Specifically, the similarity is used to represent the similarity between two voiceprint vectors, and it can be considered that the smaller the value of the similarity is, the more dissimilar the two voiceprint vectors are, and conversely, the larger the value of the similarity is, the more similar the two voiceprint vectors are. In view of this, when the cosine distance is used to calculate the similarity of the vectors in S2042, the smaller the obtained cosine distance is, the smaller the similarity of the two vectors is, which indicates that the voiceprint features to be identified are more dissimilar to the voiceprint features corresponding to the voiceprint model vectors in the user voiceprint model library; on the contrary, the larger the obtained cosine distance is, the larger the similarity of the two vectors is, which indicates that the voiceprint features to be identified are more similar to the voiceprint features corresponding to the voiceprint model vectors in the user voiceprint model library.

S2044: and determining the target user as a new user.

Specifically, in an implementation manner, if the obtained similarity is all smaller than the preset threshold, it indicates that the similarity between the voiceprint vector to be recognized and the voiceprint model vector in the user voiceprint model library is very small, and the voiceprint feature to be recognized is more dissimilar to the voiceprint feature corresponding to the voiceprint model vector in the user voiceprint model library, that is, it can be determined that the user who sends the speech to be recognized is not the user corresponding to the voiceprint model vector in the user voiceprint model library, and the target user is a new user.

S2045: and determining that the target user is the user corresponding to the voiceprint model vector with the maximum similarity to the voiceprint vector to be identified.

Specifically, in an implementation manner, if the obtained similarities are not all smaller than the preset threshold, it indicates that there is a value greater than the preset threshold in the similarities between the voiceprint vector to be recognized and the voiceprint model vectors in the user voiceprint model library, where only one of the similarities may be greater than the preset threshold, and multiple similarities may be greater than the preset threshold. The target user may be determined to be the user corresponding to the voiceprint model vector with the maximum similarity to the voiceprint vector to be identified.

As can be seen from the above, in the scheme provided in this embodiment, the target user is determined by calculating the similarity between the voiceprint vector to be recognized corresponding to the voiceprint feature of the speech to be recognized and the obtained voiceprint model vector.

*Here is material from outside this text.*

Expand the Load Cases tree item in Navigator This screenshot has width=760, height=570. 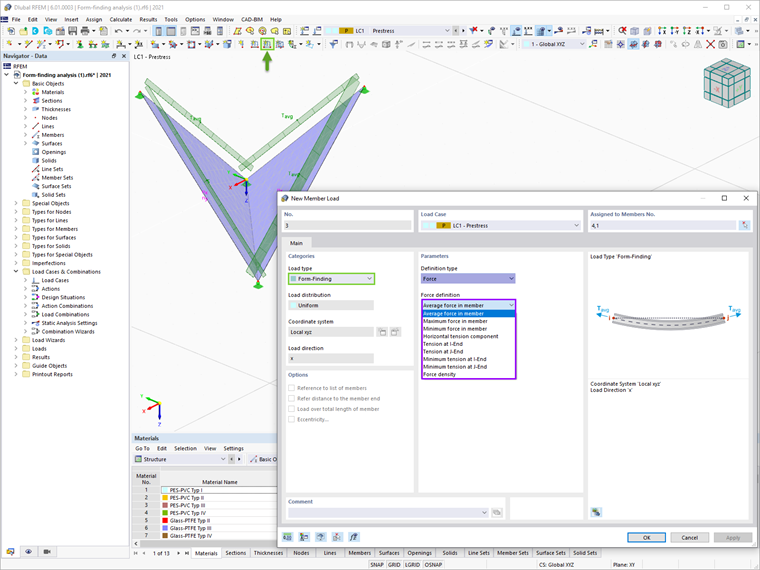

Compared with the prior art, the scheme provided by the embodiment can accurately identify the user corresponding to the target user by using the Gaussian mixture model based on the voiceprint characteristics, more fully utilizes the voice to be identified, and improves the accuracy of the search result.

After determining the target user, a specific embodiment may further include:

when the target user is determined to be a new user (S2044), the voiceprint vector to be recognized is determined to be the voiceprint model vector (not shown) of the target user.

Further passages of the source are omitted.